What to do:
From the line that contains "Where should I" to the final line below, both included, print each line exactly and skip the pictures.

######

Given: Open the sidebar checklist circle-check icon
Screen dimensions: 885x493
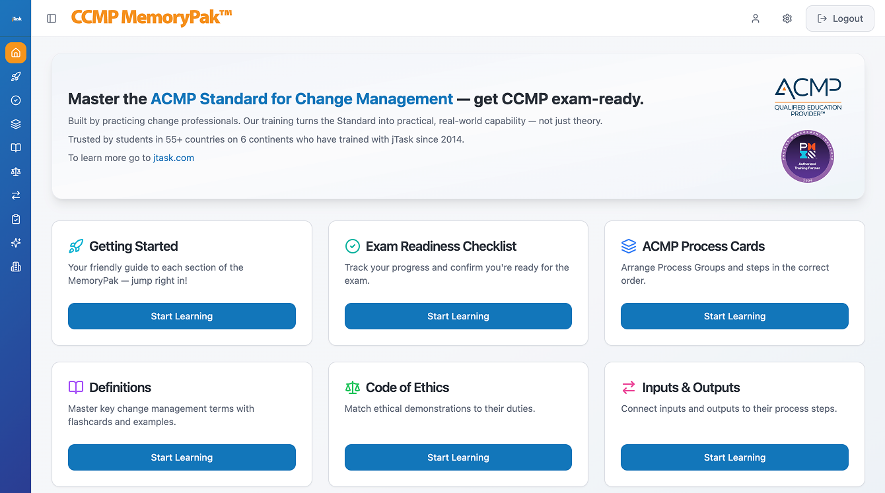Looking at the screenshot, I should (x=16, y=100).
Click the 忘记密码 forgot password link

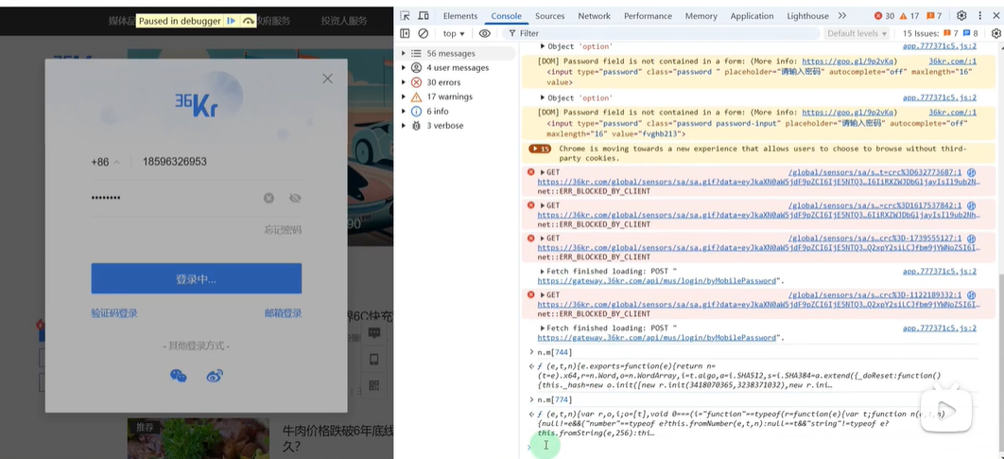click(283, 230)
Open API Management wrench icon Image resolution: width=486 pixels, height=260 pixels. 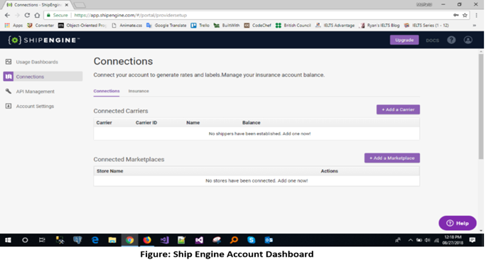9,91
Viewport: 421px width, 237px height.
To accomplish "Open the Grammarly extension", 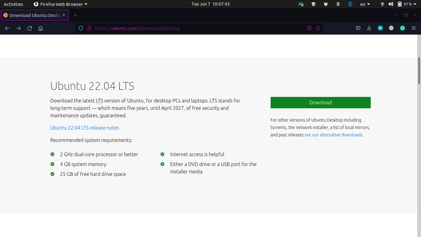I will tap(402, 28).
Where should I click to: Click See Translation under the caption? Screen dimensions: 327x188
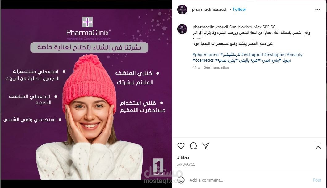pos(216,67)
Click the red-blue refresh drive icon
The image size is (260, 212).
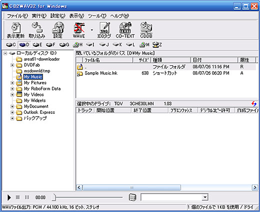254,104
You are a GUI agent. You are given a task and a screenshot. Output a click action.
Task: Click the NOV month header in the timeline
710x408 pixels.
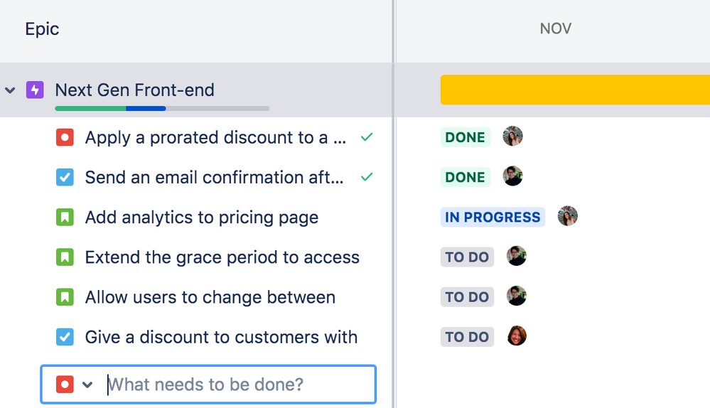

######

Answer to this exercise:
Where should I click to: Click See Translation under the caption? Screen dimensions: 327x188
pos(216,67)
Click the red-blue refresh drive icon
The image size is (260, 212).
254,104
You are a GUI agent. You are given a task and a screenshot. Output a click action.
Task: Click the NOV month header in the timeline
710x408 pixels.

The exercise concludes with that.